The bankers nodded, but made no firm commitments.
As to any real change in compensation rules, I’m not from Missouri but they’ll have to show me.
But I agree with Moe Tkacik that JP Morgan CEO Jamie Dimon might have offered a bit too much truth in the post-meeting press scrum:
“One of the main root causes [of the crisis], and this has been going on for a long time, was the huge trade and global financing imbalances which fueled very low rates and excess consumption, and over a long period of time I do not believe you can run those kind of trade deficits…”
Dimon was getting at one of the root structural causes of the current crisis — America takes, the world (China especially) makes, an unsustainable situation sustained above all by an increasingly usurous financial services industry. As the CEO of PNC Financial Services just pointed out, banking is the biggest sector of the American economy — and it’s been to the detriment of everything else.

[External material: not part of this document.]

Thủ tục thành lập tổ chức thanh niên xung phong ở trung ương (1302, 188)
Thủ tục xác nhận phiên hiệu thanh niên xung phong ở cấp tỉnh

…it was precisely Wall Street and corporate America that relentlessly lobbied the government over that very long period of time to enable those gaping imbalances to gape ever wider. What both Barack Obama and Jamie Dimon implicitly understand is that publicly traded corporations are not engineered to look out for their long-term interests. By allowing the financial sector to bloat “too big to fail”, the country lost the kind of industries that are too vital to fail — which is to say, manufacturing.
This is the point that my father, he of the 40 years in the textile industry, has made repeatedly to me since he lobbied Congress to save his industry – in 1979, mind you. A society that loses its industrial base at the expense of, in this case, the financial services sector, puts itself in great peril. The size and the increasingly lucrative nature of an overgrown financial sector combined with the desire for perpetual growth creates just the kind of bubble-based economy, and dangerous aftermath, that we see today.
I don’t think Dimon was actually calling for the shrinking of his own industry, but that was the effect, at least on me.